Supplied data Block Start

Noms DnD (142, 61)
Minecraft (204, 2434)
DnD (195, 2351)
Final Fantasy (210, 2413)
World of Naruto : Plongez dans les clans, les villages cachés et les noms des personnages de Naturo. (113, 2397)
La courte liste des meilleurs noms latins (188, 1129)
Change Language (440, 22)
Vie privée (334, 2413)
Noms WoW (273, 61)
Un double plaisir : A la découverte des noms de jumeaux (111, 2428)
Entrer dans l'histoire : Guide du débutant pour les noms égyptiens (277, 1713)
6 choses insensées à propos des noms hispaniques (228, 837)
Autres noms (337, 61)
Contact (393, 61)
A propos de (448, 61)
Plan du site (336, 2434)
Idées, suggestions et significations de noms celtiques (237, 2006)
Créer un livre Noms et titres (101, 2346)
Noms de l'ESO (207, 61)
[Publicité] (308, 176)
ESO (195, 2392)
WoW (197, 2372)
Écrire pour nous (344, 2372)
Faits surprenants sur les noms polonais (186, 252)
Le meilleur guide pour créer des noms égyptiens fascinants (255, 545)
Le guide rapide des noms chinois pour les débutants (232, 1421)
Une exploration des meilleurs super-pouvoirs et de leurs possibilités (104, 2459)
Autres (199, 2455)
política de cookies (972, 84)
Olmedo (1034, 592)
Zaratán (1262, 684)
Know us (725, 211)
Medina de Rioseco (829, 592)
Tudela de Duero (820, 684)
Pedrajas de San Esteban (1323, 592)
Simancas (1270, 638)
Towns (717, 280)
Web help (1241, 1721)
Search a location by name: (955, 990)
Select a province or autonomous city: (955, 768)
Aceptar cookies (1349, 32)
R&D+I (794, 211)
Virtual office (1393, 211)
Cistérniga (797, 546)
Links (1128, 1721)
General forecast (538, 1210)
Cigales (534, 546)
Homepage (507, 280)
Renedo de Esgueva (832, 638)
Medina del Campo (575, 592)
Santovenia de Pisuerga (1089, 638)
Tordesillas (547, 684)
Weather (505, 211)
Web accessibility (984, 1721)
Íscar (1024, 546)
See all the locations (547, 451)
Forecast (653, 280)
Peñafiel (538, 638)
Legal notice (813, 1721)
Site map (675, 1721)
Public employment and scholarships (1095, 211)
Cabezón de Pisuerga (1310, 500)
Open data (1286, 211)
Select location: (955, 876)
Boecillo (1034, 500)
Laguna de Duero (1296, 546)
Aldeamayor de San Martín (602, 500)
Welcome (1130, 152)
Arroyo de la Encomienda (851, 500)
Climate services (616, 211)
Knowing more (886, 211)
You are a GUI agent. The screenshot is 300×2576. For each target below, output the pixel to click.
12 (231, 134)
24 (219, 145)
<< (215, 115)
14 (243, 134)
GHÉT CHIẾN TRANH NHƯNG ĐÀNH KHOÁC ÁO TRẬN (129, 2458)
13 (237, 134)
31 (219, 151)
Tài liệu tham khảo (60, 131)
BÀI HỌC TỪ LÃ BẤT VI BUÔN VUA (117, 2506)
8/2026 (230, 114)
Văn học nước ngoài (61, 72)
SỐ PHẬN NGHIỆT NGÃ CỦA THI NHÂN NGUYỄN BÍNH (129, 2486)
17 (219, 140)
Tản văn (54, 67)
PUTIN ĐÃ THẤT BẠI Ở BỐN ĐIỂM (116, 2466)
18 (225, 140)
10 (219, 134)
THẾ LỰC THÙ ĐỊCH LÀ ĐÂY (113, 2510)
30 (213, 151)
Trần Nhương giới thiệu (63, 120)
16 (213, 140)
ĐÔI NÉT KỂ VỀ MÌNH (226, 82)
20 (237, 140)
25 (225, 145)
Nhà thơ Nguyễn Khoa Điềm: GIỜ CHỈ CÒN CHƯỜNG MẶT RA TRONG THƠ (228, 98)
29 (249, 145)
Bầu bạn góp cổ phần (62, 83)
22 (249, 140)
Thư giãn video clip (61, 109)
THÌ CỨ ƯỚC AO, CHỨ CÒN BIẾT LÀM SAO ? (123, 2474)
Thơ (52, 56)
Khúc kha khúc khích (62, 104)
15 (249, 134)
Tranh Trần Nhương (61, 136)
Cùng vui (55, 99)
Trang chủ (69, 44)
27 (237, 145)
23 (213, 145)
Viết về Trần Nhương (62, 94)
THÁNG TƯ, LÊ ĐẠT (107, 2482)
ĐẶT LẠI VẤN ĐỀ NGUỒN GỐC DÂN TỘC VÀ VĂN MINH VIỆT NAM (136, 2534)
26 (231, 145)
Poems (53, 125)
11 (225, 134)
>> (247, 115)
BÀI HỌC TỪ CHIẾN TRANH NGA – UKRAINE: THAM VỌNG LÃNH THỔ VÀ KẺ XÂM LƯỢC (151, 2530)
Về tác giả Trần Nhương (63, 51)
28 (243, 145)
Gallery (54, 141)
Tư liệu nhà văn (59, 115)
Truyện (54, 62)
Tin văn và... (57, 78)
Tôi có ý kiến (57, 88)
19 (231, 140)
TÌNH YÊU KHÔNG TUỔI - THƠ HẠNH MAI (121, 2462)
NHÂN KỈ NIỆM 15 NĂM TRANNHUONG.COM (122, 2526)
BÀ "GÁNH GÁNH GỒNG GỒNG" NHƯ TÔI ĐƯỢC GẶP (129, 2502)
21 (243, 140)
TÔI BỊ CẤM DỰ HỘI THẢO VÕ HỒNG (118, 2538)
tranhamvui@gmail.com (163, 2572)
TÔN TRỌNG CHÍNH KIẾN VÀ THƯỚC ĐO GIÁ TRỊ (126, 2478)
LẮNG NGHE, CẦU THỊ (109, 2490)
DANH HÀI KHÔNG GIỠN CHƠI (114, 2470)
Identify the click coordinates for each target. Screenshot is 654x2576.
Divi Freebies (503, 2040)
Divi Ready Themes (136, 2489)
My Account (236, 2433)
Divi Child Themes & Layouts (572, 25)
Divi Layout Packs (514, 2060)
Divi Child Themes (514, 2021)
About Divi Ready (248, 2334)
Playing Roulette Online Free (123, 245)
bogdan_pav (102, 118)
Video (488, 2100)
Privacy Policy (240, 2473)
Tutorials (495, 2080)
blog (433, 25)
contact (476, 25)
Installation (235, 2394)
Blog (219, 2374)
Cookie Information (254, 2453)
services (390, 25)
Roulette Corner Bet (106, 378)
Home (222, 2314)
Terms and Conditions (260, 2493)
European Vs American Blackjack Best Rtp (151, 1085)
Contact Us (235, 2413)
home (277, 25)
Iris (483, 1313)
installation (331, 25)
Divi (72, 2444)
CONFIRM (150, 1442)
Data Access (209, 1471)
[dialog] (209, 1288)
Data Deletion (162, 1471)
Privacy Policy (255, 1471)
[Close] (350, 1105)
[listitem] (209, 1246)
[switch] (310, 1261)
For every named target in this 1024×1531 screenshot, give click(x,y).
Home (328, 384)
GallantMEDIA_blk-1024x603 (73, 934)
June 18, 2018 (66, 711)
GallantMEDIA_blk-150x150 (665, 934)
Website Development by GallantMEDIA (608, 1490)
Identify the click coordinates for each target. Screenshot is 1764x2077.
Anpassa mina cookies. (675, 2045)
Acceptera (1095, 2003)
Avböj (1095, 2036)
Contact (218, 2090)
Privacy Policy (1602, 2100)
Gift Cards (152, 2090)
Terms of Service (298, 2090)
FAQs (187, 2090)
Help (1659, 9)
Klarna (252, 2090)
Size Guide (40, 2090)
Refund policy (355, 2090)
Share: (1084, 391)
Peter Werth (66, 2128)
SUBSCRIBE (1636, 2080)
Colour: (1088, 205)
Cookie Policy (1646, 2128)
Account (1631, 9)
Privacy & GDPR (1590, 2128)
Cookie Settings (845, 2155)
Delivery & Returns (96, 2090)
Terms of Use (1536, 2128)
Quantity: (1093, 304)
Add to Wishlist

Supplied data Block End

* **What the exercise asks**:
Would you return every line of the data above exactly?

* **Result for this task**:
Noms DnD (142, 61)
Minecraft (204, 2434)
DnD (195, 2351)
Final Fantasy (210, 2413)
World of Naruto : Plongez dans les clans, les villages cachés et les noms des personnages de Naturo. (113, 2397)
La courte liste des meilleurs noms latins (188, 1129)
Change Language (440, 22)
Vie privée (334, 2413)
Noms WoW (273, 61)
Un double plaisir : A la découverte des noms de jumeaux (111, 2428)
Entrer dans l'histoire : Guide du débutant pour les noms égyptiens (277, 1713)
6 choses insensées à propos des noms hispaniques (228, 837)
Autres noms (337, 61)
Contact (393, 61)
A propos de (448, 61)
Plan du site (336, 2434)
Idées, suggestions et significations de noms celtiques (237, 2006)
Créer un livre Noms et titres (101, 2346)
Noms de l'ESO (207, 61)
[Publicité] (308, 176)
ESO (195, 2392)
WoW (197, 2372)
Écrire pour nous (344, 2372)
Faits surprenants sur les noms polonais (186, 252)
Le meilleur guide pour créer des noms égyptiens fascinants (255, 545)
Le guide rapide des noms chinois pour les débutants (232, 1421)
Une exploration des meilleurs super-pouvoirs et de leurs possibilités (104, 2459)
Autres (199, 2455)
política de cookies (972, 84)
Olmedo (1034, 592)
Zaratán (1262, 684)
Know us (725, 211)
Medina de Rioseco (829, 592)
Tudela de Duero (820, 684)
Pedrajas de San Esteban (1323, 592)
Simancas (1270, 638)
Towns (717, 280)
Web help (1241, 1721)
Search a location by name: (955, 990)
Select a province or autonomous city: (955, 768)
Aceptar cookies (1349, 32)
R&D+I (794, 211)
Virtual office (1393, 211)
Cistérniga (797, 546)
Links (1128, 1721)
General forecast (538, 1210)
Cigales (534, 546)
Homepage (507, 280)
Renedo de Esgueva (832, 638)
Medina del Campo (575, 592)
Santovenia de Pisuerga (1089, 638)
Tordesillas (547, 684)
Weather (505, 211)
Web accessibility (984, 1721)
Íscar (1024, 546)
See all the locations (547, 451)
Forecast (653, 280)
Peñafiel (538, 638)
Legal notice (813, 1721)
Site map (675, 1721)
Public employment and scholarships (1095, 211)
Cabezón de Pisuerga (1310, 500)
Open data (1286, 211)
Select location: (955, 876)
Boecillo (1034, 500)
Laguna de Duero (1296, 546)
Aldeamayor de San Martín (602, 500)
Welcome (1130, 152)
Arroyo de la Encomienda (851, 500)
Climate services (616, 211)
Knowing more (886, 211)
You are a GUI agent. The screenshot is 300×2576. For each target below, output the pixel to click.
12 (231, 134)
24 (219, 145)
<< (215, 115)
14 (243, 134)
GHÉT CHIẾN TRANH NHƯNG ĐÀNH KHOÁC ÁO TRẬN (129, 2458)
13 (237, 134)
31 (219, 151)
Tài liệu tham khảo (60, 131)
BÀI HỌC TỪ LÃ BẤT VI BUÔN VUA (117, 2506)
8/2026 (230, 114)
Văn học nước ngoài (61, 72)
SỐ PHẬN NGHIỆT NGÃ CỦA THI NHÂN NGUYỄN BÍNH (129, 2486)
17 (219, 140)
Tản văn (54, 67)
PUTIN ĐÃ THẤT BẠI Ở BỐN ĐIỂM (116, 2466)
18 (225, 140)
10 (219, 134)
THẾ LỰC THÙ ĐỊCH LÀ ĐÂY (113, 2510)
30 (213, 151)
Trần Nhương giới thiệu (63, 120)
16 (213, 140)
ĐÔI NÉT KỂ VỀ MÌNH (226, 82)
20 (237, 140)
25 (225, 145)
Nhà thơ Nguyễn Khoa Điềm: GIỜ CHỈ CÒN CHƯỜNG MẶT RA TRONG THƠ (228, 98)
29 (249, 145)
Bầu bạn góp cổ phần (62, 83)
22 (249, 140)
Thư giãn video clip (61, 109)
THÌ CỨ ƯỚC AO, CHỨ CÒN BIẾT LÀM SAO ? (123, 2474)
Thơ (52, 56)
Khúc kha khúc khích (62, 104)
15 (249, 134)
Tranh Trần Nhương (61, 136)
Cùng vui (55, 99)
Trang chủ (69, 44)
27 (237, 145)
23 (213, 145)
Viết về Trần Nhương (62, 94)
THÁNG TƯ, LÊ ĐẠT (107, 2482)
ĐẶT LẠI VẤN ĐỀ NGUỒN GỐC DÂN TỘC VÀ VĂN MINH VIỆT NAM (136, 2534)
26 (231, 145)
Poems (53, 125)
11 (225, 134)
>> (247, 115)
BÀI HỌC TỪ CHIẾN TRANH NGA – UKRAINE: THAM VỌNG LÃNH THỔ VÀ KẺ XÂM LƯỢC (151, 2530)
Về tác giả Trần Nhương (63, 51)
28 (243, 145)
Gallery (54, 141)
Tư liệu nhà văn (59, 115)
Truyện (54, 62)
Tin văn và... (57, 78)
Tôi có ý kiến (57, 88)
19 (231, 140)
TÌNH YÊU KHÔNG TUỔI - THƠ HẠNH MAI (121, 2462)
NHÂN KỈ NIỆM 15 NĂM TRANNHUONG.COM (122, 2526)
BÀ "GÁNH GÁNH GỒNG GỒNG" NHƯ TÔI ĐƯỢC GẶP (129, 2502)
21 (243, 140)
TÔI BỊ CẤM DỰ HỘI THẢO VÕ HỒNG (118, 2538)
tranhamvui@gmail.com (163, 2572)
TÔN TRỌNG CHÍNH KIẾN VÀ THƯỚC ĐO GIÁ TRỊ (126, 2478)
LẮNG NGHE, CẦU THỊ (109, 2490)
DANH HÀI KHÔNG GIỠN CHƠI (114, 2470)
Identify the click coordinates for each target. Screenshot is 654x2576.
Divi Freebies (503, 2040)
Divi Ready Themes (136, 2489)
My Account (236, 2433)
Divi Child Themes & Layouts (572, 25)
Divi Layout Packs (514, 2060)
Divi Child Themes (514, 2021)
About Divi Ready (248, 2334)
Playing Roulette Online Free (123, 245)
bogdan_pav (102, 118)
Video (488, 2100)
Privacy Policy (240, 2473)
Tutorials (495, 2080)
blog (433, 25)
contact (476, 25)
Installation (235, 2394)
Blog (219, 2374)
Cookie Information (254, 2453)
services (390, 25)
Roulette Corner Bet (106, 378)
Home (222, 2314)
Terms and Conditions (260, 2493)
European Vs American Blackjack Best Rtp (151, 1085)
Contact Us (235, 2413)
home (277, 25)
Iris (483, 1313)
installation (331, 25)
Divi (72, 2444)
CONFIRM (150, 1442)
Data Access (209, 1471)
[dialog] (209, 1288)
Data Deletion (162, 1471)
Privacy Policy (255, 1471)
[Close] (350, 1105)
[listitem] (209, 1246)
[switch] (310, 1261)
For every named target in this 1024×1531 screenshot, give click(x,y).
Home (328, 384)
GallantMEDIA_blk-1024x603 (73, 934)
June 18, 2018 (66, 711)
GallantMEDIA_blk-150x150 (665, 934)
Website Development by GallantMEDIA (608, 1490)
Identify the click coordinates for each target. Screenshot is 1764x2077.
Anpassa mina cookies. (675, 2045)
Acceptera (1095, 2003)
Avböj (1095, 2036)
Contact (218, 2090)
Privacy Policy (1602, 2100)
Gift Cards (152, 2090)
Terms of Service (298, 2090)
FAQs (187, 2090)
Help (1659, 9)
Klarna (252, 2090)
Size Guide (40, 2090)
Refund policy (355, 2090)
Share: (1084, 391)
Peter Werth (66, 2128)
SUBSCRIBE (1636, 2080)
Colour: (1088, 205)
Cookie Policy (1646, 2128)
Account (1631, 9)
Privacy & GDPR (1590, 2128)
Cookie Settings (845, 2155)
Delivery & Returns (96, 2090)
Terms of Use (1536, 2128)
Quantity: (1093, 304)
Add to Wishlist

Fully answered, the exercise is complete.